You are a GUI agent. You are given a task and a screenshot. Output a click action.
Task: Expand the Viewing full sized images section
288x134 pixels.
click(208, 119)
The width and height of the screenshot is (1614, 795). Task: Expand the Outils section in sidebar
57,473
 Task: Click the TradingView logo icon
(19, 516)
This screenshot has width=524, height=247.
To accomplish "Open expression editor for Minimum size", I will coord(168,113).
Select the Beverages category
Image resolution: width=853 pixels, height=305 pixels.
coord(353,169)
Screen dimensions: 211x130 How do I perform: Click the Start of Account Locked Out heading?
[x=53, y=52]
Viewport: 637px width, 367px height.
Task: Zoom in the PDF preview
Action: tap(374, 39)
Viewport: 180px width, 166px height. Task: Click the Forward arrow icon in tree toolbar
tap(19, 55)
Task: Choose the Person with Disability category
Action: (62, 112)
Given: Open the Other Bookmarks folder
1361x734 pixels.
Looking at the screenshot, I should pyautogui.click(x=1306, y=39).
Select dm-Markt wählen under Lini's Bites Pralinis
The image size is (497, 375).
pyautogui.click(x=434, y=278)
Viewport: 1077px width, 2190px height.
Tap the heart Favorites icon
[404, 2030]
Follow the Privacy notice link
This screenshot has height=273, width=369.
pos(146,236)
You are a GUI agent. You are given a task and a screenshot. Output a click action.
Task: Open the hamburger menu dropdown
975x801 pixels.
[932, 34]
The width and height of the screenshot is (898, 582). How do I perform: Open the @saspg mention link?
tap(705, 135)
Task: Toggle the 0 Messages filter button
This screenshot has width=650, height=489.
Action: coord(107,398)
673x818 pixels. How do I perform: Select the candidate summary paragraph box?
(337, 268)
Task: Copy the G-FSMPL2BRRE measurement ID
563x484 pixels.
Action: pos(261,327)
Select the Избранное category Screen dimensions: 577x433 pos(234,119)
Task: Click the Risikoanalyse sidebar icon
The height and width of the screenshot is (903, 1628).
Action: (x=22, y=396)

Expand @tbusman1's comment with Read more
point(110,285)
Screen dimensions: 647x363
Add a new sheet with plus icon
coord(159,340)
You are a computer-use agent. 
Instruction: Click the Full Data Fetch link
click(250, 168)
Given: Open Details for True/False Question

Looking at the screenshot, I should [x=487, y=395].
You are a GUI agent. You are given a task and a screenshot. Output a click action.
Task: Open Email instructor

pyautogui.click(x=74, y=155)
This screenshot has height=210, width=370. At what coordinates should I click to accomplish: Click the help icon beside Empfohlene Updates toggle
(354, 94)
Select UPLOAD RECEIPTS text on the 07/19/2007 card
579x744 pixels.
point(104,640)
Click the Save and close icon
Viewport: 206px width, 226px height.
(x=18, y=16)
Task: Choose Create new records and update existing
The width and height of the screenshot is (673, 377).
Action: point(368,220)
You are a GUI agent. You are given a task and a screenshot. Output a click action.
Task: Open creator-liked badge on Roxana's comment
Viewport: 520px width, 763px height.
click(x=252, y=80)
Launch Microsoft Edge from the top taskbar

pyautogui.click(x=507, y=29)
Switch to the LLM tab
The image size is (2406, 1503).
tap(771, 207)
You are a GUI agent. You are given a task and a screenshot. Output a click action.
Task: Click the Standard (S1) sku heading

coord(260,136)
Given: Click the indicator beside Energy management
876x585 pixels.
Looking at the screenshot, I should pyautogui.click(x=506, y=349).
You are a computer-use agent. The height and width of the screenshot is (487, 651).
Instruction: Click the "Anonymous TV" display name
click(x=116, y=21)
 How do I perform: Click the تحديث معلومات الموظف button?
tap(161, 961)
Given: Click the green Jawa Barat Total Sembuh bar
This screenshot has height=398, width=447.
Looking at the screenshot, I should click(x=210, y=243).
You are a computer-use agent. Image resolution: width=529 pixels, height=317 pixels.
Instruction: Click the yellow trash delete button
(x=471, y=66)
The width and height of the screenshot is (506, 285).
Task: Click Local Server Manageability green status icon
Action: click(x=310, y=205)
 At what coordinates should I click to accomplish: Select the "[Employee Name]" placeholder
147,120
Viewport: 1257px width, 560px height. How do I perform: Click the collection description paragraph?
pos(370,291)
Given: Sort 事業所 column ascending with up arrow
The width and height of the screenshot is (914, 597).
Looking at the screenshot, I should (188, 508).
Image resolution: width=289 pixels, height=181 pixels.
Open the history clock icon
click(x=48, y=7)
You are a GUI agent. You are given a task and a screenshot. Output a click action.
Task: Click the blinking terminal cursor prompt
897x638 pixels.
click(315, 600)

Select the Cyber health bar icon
----
Give back, word for word, only the lines above from the line holding "Task: Choose Create" to the line holding "Task: Open creator-liked", both included.

## Reply
Task: Choose Create new records and update existing
The width and height of the screenshot is (673, 377).
Action: point(368,220)
You are a GUI agent. You are given a task and a screenshot. Output a click action.
Task: Open creator-liked badge on Roxana's comment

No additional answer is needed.